### Data extracted from a collection
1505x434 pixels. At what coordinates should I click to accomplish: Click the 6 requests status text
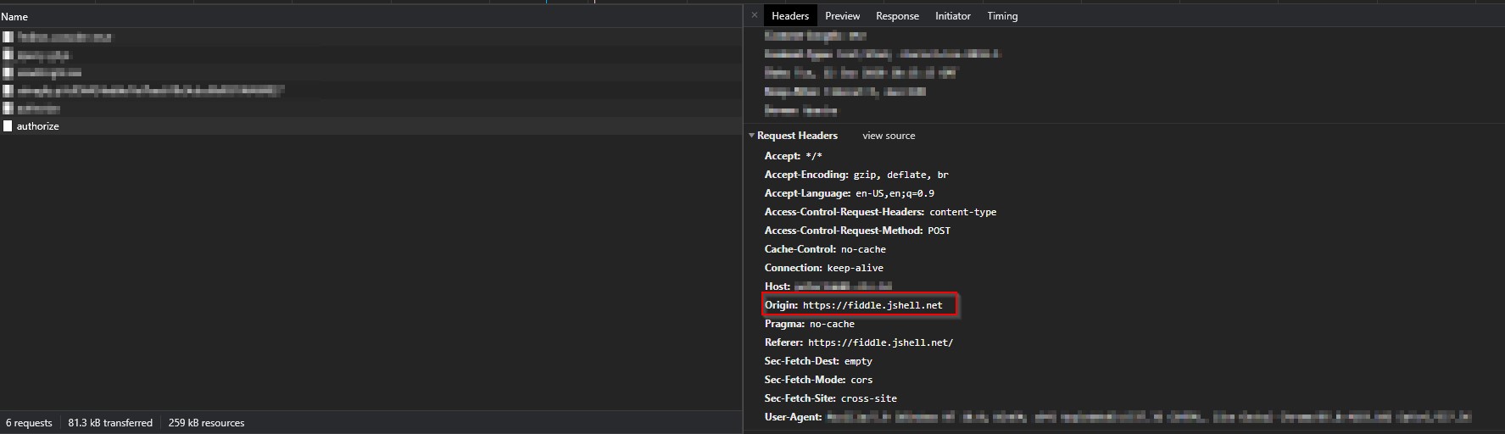(x=29, y=423)
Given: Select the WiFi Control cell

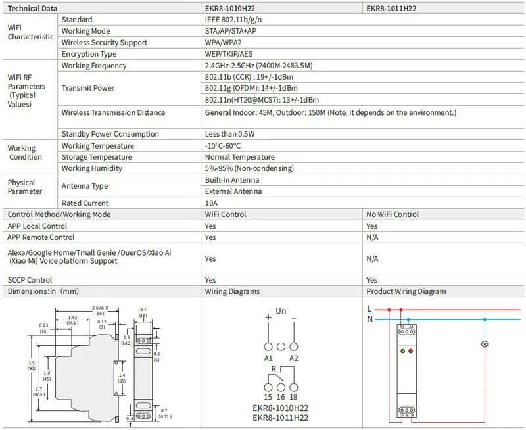Looking at the screenshot, I should [226, 214].
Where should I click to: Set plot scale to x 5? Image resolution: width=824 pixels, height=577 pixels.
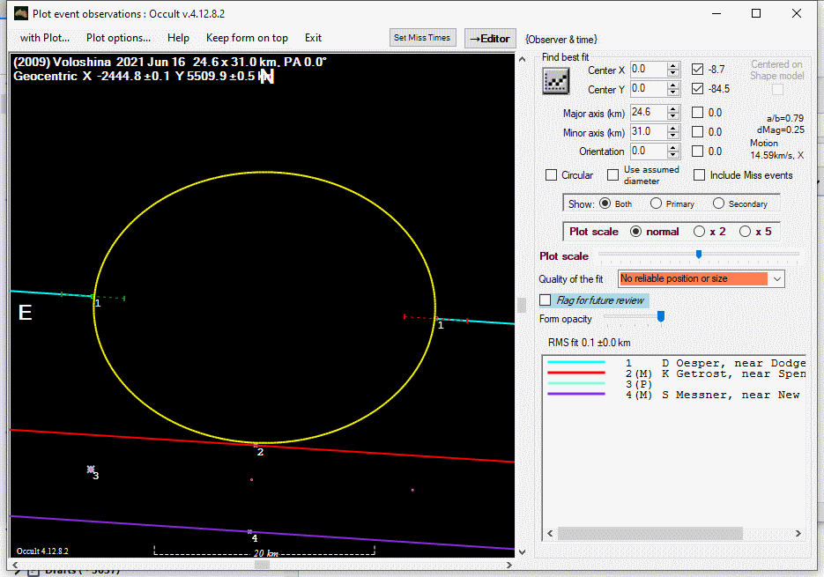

### Task objective
Output the entries above exactly as given, but strip out the pictures.

### Answer section
1505x434 pixels. At what coordinates should I click to accomplish: Click the 6 requests status text
(x=29, y=423)
Given: Select the WiFi Control cell

Looking at the screenshot, I should [226, 214].
Where should I click to: Set plot scale to x 5? Image resolution: width=824 pixels, height=577 pixels.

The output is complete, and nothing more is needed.